Knowing that five generations of Will Steacey’s family (including himself) worked in the diminishing newspaper industry, we better understand the blend of photographs, pages of handwritten thoughts, and newspaper clippings that make up The Beast, a colossal collage that takes over the first room of the Silver Eye Center for Photography. In “No Job No Home No Peace No Rest” he portrays the death of the American dream, the core of American lifestyle. He appoints himself spokesperson for those who have had to bear the brunt.
Thousands of clippings, obsessively amassed over the years and carefully assembled with deliberation encapsulate the economic slump and the people’s growing desperation, from the prosperity of post-WWII to the changes triggered by 9/11. Headline after headline, some words crop up repeatedly: Nightmare. Promise. Crisis. Hell. Concerning the American Dream, this collage is truly disenchanting. In Steacy’s handwritten notes, his shock, and anger that it’s gone this far, shows through – and he’s not forgiving. Everything that’s going wrong in America makes The Beast; it’s monstrous, and once it charges, seems unstoppable. And it’s trampling over everyone.Steacy attempts to “hold a mirror to America” so we can review our mistakes. But, the mirror is tinted – it’s through the perception of the national media that we see, so it can eventually seem too blunt and excessive (like INVITATION TO A BEHEADING being placed above THE AMERICAN DREAM) because headlines are dramatic and provocative in order to get a reaction. However, he uses the collage to cover several subjects, which is not as easy to accomplish in a single photograph.

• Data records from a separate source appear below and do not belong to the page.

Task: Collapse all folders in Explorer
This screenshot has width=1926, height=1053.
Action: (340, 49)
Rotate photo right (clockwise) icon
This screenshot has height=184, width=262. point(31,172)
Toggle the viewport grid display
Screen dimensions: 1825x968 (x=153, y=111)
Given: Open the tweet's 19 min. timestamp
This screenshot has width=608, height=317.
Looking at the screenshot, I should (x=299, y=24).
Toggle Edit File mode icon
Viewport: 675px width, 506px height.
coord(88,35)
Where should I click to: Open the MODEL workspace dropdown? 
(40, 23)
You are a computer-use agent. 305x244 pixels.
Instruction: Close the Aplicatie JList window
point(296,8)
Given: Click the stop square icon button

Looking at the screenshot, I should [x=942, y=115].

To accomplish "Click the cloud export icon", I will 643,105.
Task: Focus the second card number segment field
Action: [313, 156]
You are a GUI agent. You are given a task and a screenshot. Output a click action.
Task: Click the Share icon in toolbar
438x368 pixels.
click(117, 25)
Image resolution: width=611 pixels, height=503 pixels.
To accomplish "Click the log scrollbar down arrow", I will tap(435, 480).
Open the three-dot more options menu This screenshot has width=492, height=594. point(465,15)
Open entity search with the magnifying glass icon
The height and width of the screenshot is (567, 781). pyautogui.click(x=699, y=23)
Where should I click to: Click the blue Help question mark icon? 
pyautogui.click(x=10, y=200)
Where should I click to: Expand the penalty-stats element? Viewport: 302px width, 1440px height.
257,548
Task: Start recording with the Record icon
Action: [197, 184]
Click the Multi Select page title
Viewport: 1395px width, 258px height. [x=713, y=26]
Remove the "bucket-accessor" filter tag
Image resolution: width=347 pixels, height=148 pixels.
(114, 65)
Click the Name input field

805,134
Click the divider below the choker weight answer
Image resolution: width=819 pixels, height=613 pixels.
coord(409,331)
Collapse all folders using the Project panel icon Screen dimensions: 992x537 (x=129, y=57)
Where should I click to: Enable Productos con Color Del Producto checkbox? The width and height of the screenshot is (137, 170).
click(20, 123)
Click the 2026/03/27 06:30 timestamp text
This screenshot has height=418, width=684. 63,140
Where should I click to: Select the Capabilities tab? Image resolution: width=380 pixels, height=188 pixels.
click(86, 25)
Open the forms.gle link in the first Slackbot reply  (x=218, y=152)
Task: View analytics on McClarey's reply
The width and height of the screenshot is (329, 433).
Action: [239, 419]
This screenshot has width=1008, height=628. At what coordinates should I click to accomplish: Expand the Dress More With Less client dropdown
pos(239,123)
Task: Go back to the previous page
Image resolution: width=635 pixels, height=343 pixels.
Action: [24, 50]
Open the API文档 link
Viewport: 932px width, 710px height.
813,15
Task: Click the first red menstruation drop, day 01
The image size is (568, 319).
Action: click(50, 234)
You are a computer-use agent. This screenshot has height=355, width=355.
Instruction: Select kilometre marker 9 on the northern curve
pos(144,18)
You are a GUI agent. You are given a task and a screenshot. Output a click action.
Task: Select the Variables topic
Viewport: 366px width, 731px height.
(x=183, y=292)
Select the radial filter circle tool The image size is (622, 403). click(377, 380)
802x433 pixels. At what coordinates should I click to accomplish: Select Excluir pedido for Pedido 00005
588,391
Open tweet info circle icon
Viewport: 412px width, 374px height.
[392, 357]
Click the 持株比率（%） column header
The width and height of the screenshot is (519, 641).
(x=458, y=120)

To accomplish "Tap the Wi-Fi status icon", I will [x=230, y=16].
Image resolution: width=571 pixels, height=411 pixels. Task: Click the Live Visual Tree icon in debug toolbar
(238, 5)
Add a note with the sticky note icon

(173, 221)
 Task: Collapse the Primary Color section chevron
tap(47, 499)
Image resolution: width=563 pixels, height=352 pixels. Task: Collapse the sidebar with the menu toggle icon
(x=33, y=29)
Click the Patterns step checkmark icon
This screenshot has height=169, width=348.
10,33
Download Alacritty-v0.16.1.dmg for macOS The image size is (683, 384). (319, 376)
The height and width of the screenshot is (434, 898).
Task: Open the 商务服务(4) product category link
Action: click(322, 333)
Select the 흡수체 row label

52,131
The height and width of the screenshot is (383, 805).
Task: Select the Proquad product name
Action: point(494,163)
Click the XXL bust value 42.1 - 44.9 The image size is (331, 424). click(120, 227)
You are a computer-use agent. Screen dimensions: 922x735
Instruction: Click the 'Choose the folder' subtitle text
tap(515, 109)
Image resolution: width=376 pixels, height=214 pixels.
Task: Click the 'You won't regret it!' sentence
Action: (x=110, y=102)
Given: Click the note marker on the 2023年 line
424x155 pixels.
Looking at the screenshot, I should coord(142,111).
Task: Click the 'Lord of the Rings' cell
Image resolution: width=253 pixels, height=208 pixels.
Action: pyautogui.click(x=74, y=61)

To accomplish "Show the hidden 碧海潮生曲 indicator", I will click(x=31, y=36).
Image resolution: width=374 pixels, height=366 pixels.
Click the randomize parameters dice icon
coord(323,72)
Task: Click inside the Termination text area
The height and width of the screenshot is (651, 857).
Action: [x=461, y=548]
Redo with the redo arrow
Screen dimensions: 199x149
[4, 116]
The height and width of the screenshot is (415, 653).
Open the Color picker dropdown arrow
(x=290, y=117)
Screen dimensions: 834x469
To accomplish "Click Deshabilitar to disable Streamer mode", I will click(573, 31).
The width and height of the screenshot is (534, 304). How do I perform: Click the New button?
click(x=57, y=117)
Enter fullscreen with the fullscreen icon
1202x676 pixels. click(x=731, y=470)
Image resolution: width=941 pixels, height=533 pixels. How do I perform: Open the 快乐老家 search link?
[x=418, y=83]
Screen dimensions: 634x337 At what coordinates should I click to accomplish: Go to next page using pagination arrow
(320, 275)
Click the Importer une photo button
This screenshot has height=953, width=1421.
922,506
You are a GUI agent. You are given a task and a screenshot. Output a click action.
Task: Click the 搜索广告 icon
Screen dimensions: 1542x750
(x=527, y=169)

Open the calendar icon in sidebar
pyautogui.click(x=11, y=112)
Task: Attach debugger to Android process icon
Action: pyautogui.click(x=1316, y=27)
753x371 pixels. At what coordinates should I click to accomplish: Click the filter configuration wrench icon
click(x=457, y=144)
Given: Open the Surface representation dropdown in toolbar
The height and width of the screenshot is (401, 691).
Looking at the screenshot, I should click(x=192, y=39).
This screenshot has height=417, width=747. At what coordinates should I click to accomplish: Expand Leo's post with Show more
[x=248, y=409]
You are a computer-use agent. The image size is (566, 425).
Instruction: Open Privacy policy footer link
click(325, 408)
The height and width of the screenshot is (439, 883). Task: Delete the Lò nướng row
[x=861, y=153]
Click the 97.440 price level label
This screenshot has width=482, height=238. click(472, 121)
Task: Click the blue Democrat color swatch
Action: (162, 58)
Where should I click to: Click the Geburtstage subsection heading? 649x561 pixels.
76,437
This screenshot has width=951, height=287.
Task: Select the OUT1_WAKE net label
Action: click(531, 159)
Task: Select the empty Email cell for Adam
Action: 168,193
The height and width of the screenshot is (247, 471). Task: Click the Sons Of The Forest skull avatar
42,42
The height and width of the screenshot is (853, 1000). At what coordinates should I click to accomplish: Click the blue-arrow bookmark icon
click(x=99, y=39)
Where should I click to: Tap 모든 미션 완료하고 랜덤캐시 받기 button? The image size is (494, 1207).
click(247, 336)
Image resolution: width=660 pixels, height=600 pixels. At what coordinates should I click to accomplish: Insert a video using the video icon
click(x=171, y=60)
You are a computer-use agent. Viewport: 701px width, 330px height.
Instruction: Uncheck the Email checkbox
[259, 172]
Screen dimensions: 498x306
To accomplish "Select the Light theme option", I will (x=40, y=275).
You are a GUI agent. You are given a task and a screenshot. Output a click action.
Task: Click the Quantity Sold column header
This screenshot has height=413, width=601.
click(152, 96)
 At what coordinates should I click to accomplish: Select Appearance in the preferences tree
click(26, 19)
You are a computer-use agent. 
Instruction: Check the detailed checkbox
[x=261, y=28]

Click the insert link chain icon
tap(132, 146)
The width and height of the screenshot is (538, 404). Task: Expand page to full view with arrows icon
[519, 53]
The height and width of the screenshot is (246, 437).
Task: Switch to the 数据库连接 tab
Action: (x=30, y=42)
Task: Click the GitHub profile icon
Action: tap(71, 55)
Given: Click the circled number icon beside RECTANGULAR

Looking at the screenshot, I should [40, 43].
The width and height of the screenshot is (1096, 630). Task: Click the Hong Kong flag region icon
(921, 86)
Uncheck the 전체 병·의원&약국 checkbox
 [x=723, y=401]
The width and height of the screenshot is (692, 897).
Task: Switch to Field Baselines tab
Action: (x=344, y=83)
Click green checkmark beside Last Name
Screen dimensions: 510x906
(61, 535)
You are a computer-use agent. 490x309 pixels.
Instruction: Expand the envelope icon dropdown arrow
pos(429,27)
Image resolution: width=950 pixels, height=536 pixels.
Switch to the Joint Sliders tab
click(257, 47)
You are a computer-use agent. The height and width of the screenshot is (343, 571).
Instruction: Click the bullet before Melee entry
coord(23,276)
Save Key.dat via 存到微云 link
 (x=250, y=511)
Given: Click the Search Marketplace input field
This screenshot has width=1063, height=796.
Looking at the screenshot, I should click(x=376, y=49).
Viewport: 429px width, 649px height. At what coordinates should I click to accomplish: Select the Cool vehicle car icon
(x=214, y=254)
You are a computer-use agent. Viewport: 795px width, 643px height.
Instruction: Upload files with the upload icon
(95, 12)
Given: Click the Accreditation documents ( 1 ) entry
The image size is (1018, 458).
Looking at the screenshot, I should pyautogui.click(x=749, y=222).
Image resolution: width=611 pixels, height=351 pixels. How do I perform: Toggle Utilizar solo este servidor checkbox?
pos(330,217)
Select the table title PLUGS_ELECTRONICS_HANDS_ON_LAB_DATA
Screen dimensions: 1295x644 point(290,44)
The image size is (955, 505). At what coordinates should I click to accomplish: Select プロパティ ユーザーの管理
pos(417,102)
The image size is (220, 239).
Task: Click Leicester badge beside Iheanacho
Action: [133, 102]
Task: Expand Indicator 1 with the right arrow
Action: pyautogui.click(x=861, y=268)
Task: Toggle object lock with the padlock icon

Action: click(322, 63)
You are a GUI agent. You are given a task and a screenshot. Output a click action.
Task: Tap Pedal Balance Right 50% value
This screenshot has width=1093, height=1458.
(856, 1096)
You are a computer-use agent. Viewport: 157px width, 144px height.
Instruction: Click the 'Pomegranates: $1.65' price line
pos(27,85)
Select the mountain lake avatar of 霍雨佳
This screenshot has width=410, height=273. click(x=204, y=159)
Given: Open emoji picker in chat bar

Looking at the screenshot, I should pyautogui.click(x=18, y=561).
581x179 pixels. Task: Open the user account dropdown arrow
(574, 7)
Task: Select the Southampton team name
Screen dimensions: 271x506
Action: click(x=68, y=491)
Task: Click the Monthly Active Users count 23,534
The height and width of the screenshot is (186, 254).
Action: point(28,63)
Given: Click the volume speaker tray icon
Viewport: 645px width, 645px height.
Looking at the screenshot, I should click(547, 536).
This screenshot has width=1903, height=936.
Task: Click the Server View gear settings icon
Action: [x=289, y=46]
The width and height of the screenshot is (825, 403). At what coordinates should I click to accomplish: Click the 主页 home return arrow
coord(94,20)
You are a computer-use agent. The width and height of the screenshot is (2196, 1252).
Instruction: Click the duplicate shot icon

After the overwhelming information-crammed walls of the first room, the following two rooms feel quiet. Unless you’ve been desensitised by the staggering collage, Will Steacy’s photographs have an unnerving subtlety that tells the stories of individuals in a way that the collage can’t; The Beast is the nation’s agonising lament of its own condition. The photographs depict a building that has been planned but never realised, a “Set for Life” Lottery ticket that has been vigorously scratched. Some photos fall short of surpassing a normal view on a lower-class quarter of a city, like the two jack-o’lanterns on garden chairs or the discarded cup in a newspaper stand. Likewise, the portraits only work in the context of the economic crisis; without any captions to help us imagine their woes, his subjects are simply dispirited.
For those who aren’t struggling from the effects of the issues covered by Steacy, his works might make the magnitude of America’s problems dawn on you, or perhaps they just make accusatory generalisations. And for those who are strongly impacted, you may realise that the situation is worse than you thought. It would be futile to look for any signs of hope in the exhibition. There’s so much going wrong, how do we even begin to make amends? Is it possible to think of solutions if faced with an apocalyptic view of all the problems of America at the same time?